Directions: Read the passage given below and answer the questions by selecting the correct/most appropriate options:
"Deep in the middle of the woods," said my mother, "is the place where the king of the pumpkins lives." "But pumpkins live in fields, not in forests," I said to my mother.
She wouldn't listen to me. "I'm telling you," she said, "the king of the pumpkins lives in the middle of the woods and the woods that he lives in are the woods right next to our house, the woods you can see out of the window over there." She pointed with her hand to the woods that were, in fact, just outside the window behind our house. "He doesn't live in a field like the other pumpkins," continued mother, "because he's not an ordinary pumpkin. He's the King Pumpkin."
I shut up and decided to believe her like you do when you're a kid. Firstly, I knew that it wasn't worth arguing with my mother. She always won. Secondly, when you're a kid, you always believe what grown-ups tell you, no matter how stupid it is. Like Santa Claus and stuff like that. Kids always believe it, even though they know it's stupid.

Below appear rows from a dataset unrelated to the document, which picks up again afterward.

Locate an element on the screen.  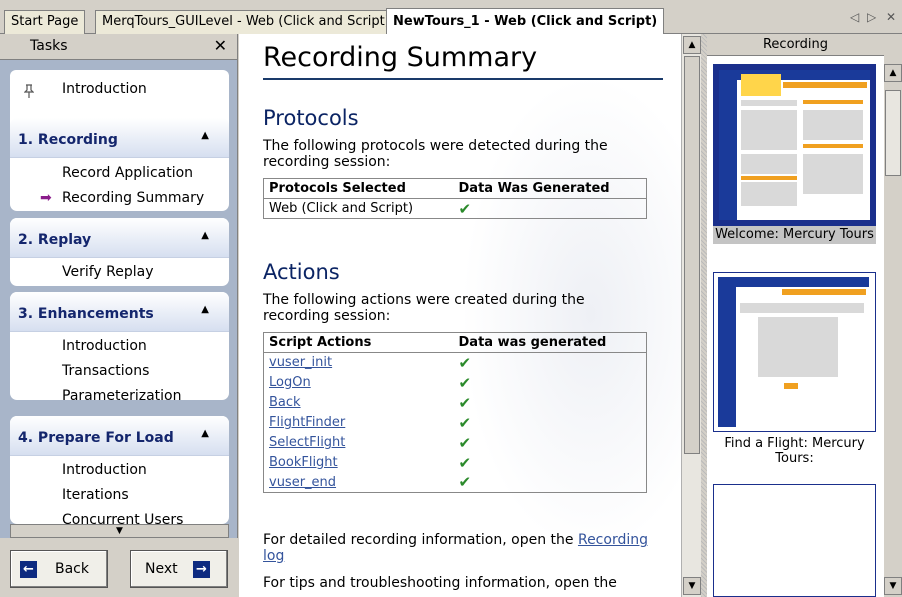
next-button: Next → is located at coordinates (179, 569).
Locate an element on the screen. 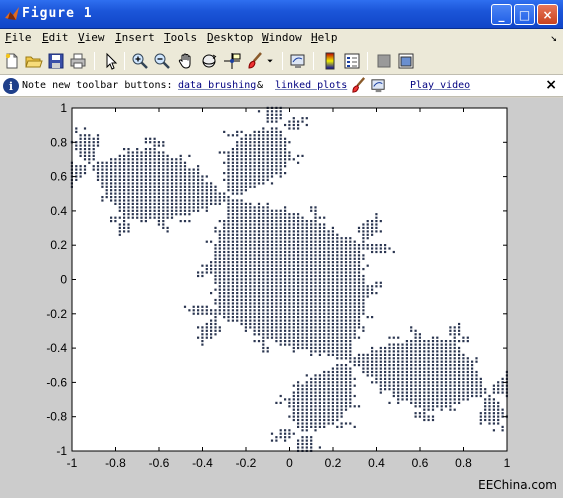 The width and height of the screenshot is (563, 498). info-close-icon: × is located at coordinates (551, 85).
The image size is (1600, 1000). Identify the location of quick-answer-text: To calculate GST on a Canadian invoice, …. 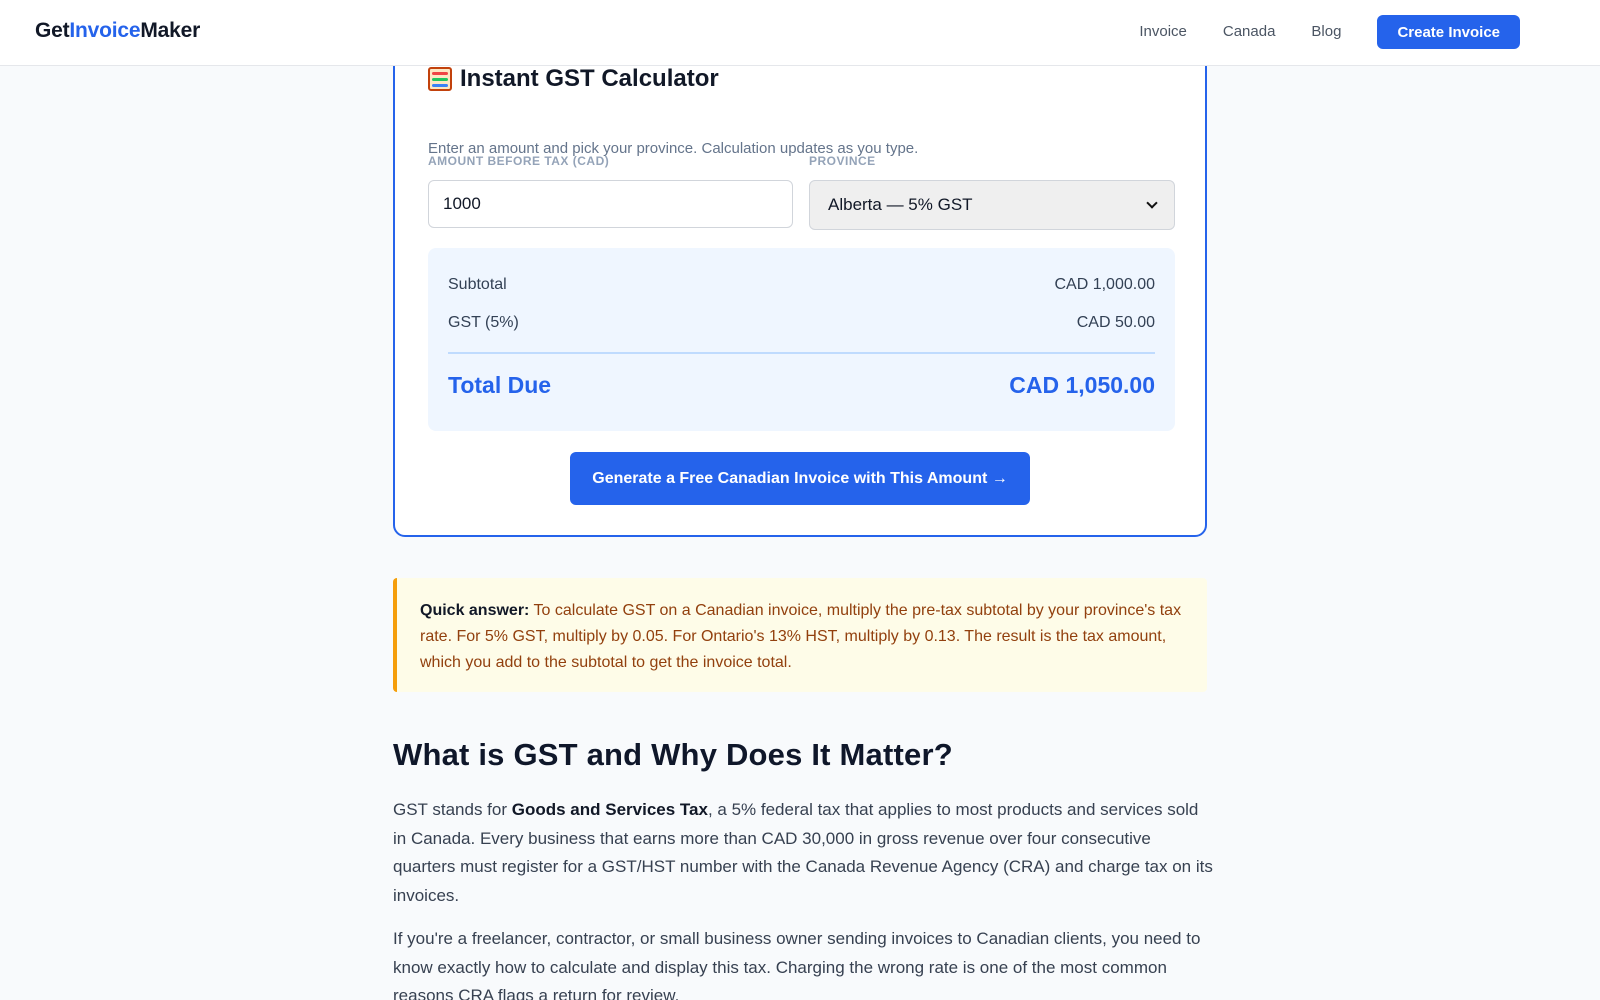
(801, 636).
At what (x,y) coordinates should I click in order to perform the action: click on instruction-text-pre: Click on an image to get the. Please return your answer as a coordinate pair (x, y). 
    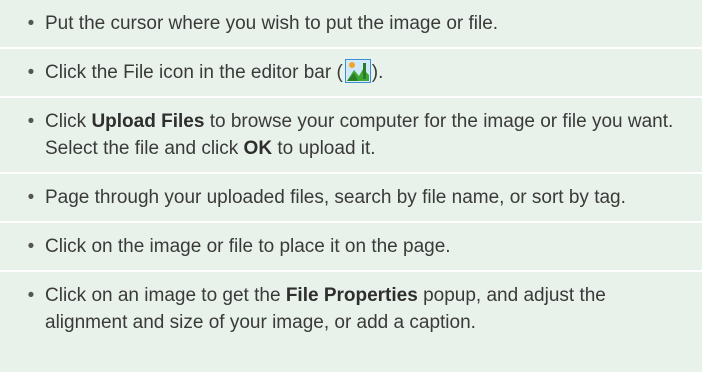
    Looking at the image, I should click on (166, 296).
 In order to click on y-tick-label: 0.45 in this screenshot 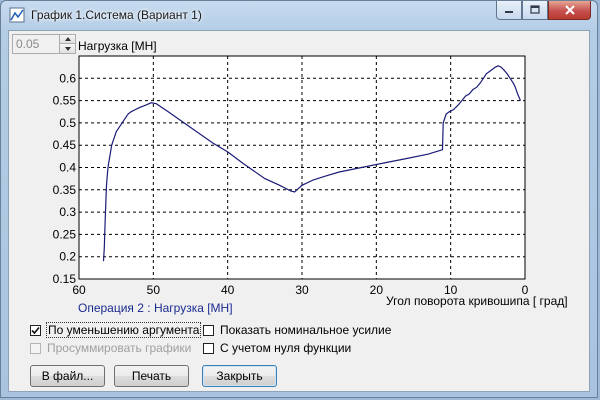, I will do `click(65, 145)`.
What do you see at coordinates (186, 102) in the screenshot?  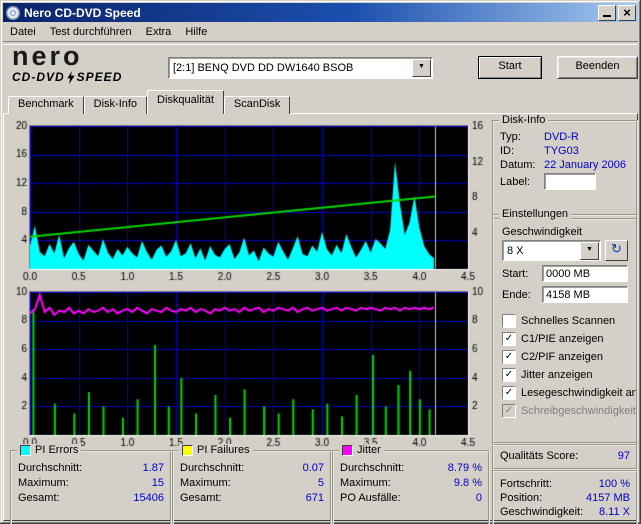 I see `tab-diskqualitaet: Diskqualität` at bounding box center [186, 102].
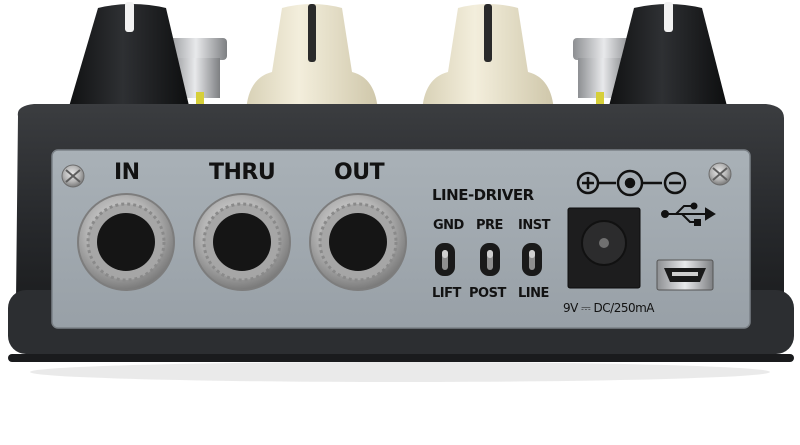 Image resolution: width=800 pixels, height=445 pixels. What do you see at coordinates (685, 275) in the screenshot?
I see `mini-usb-port-icon` at bounding box center [685, 275].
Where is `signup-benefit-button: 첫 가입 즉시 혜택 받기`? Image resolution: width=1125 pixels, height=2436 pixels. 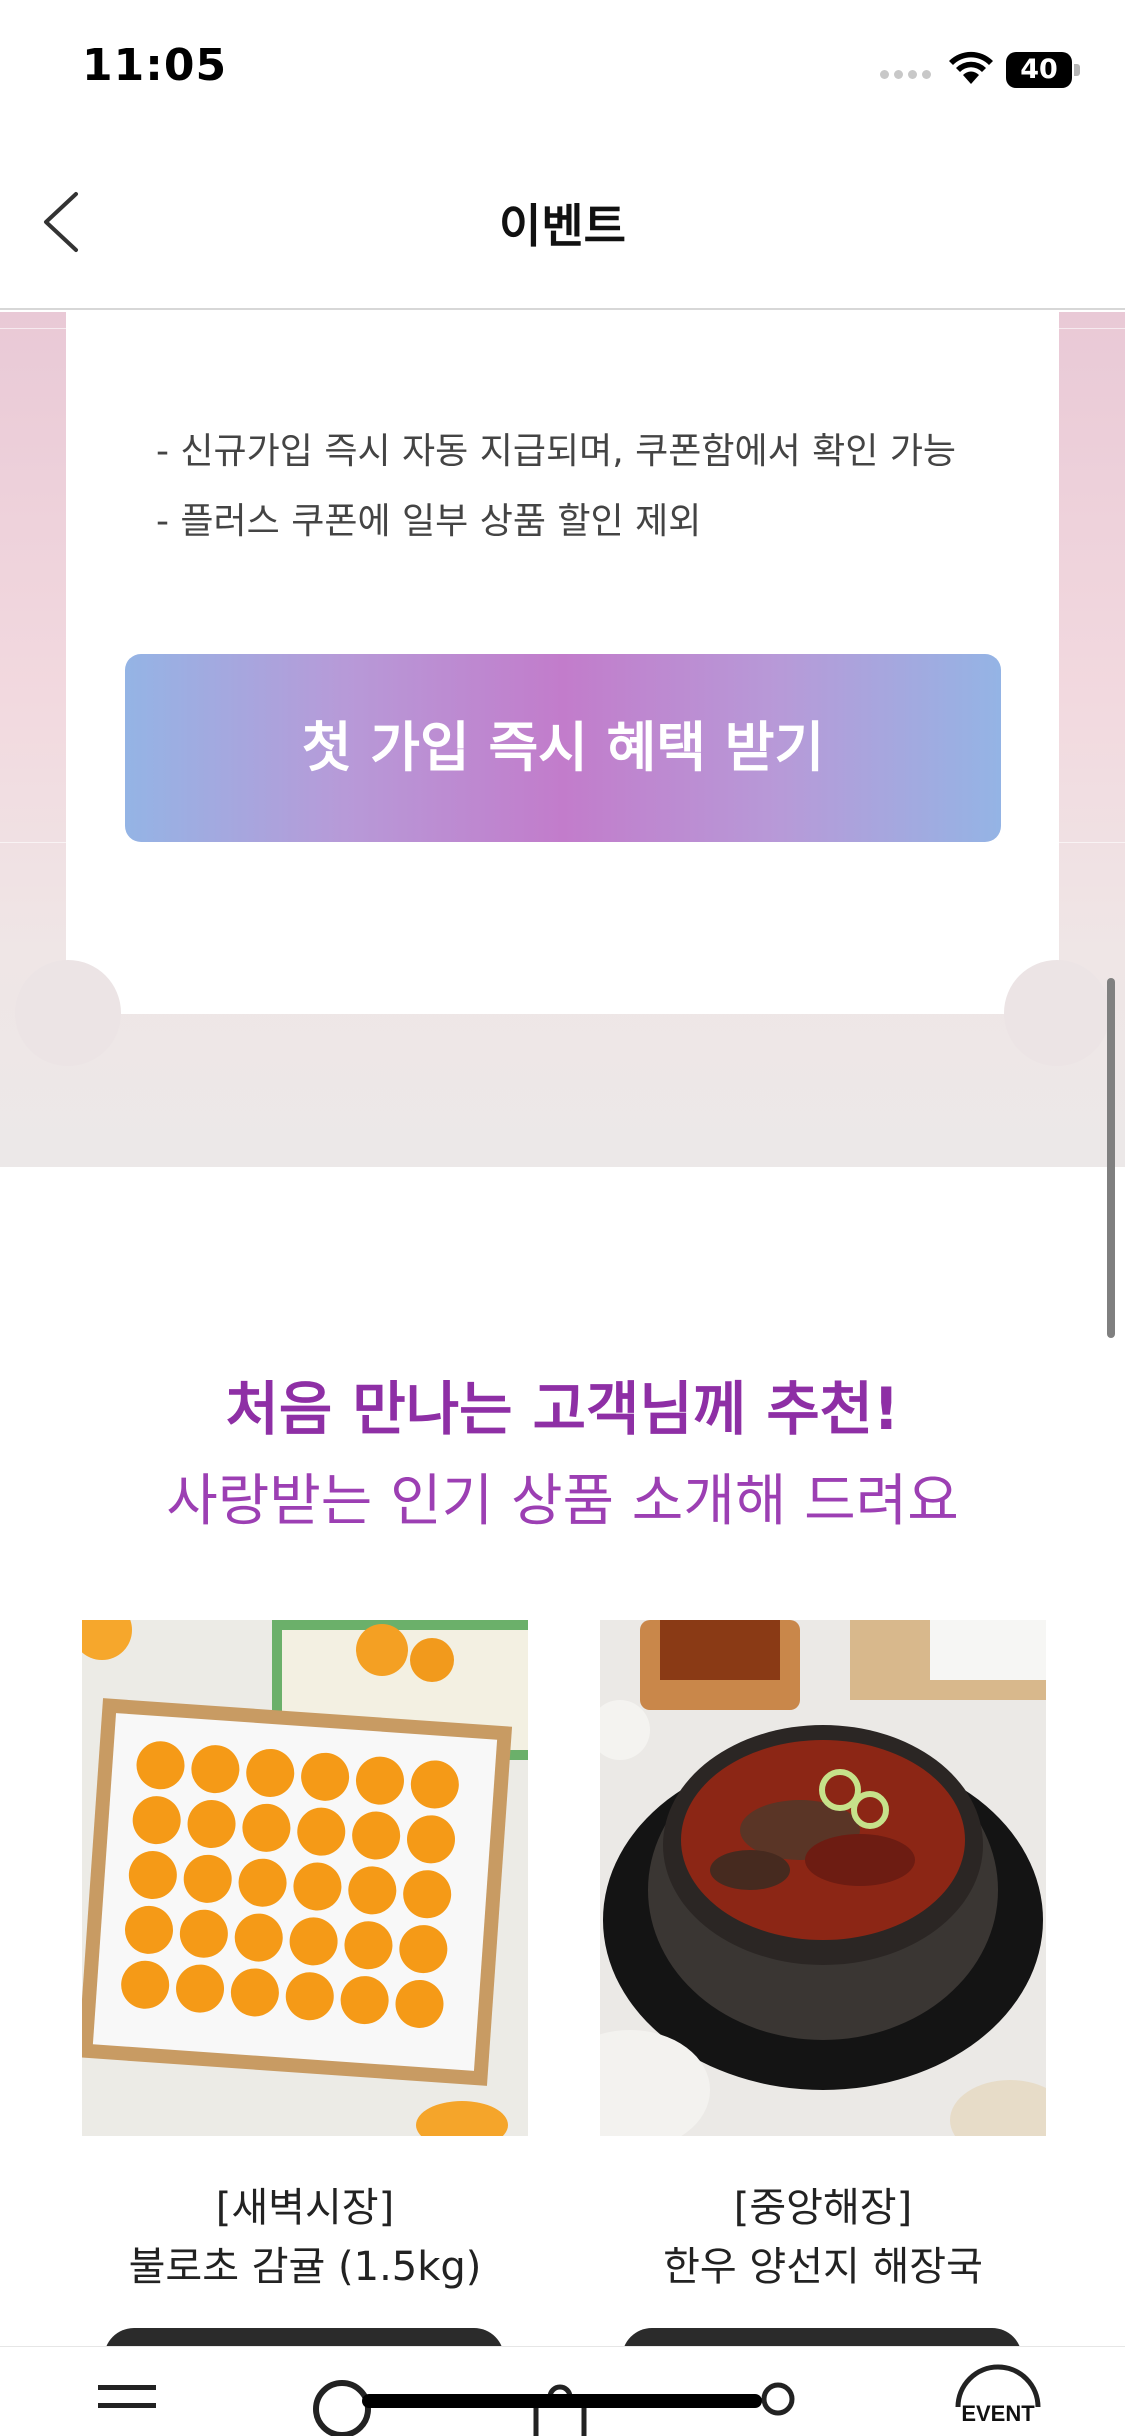 signup-benefit-button: 첫 가입 즉시 혜택 받기 is located at coordinates (563, 748).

Still, I decided to go and find the king of the pumpkins, partly because I was bored, partly because I was curious, and also – of course – because I wanted to know if my mother really was talking nonsense or not.
Mother often talked nonsense, I have to say that. There was the time she told me that the moon was made of cheese. I knew that was nonsense. Then there were all the stories she told me. Stories about frogs, princesses, princes, and shoes. Stories about donkeys and unicorns, gnomes and elves, magic mirrors, and magic cooking pots. Stories about why the stars are exactly the way they are, why the river that runs through our town has the name that it has, stories about where the sun comes from, why the sky is so far away and why the elephant has a long trunk.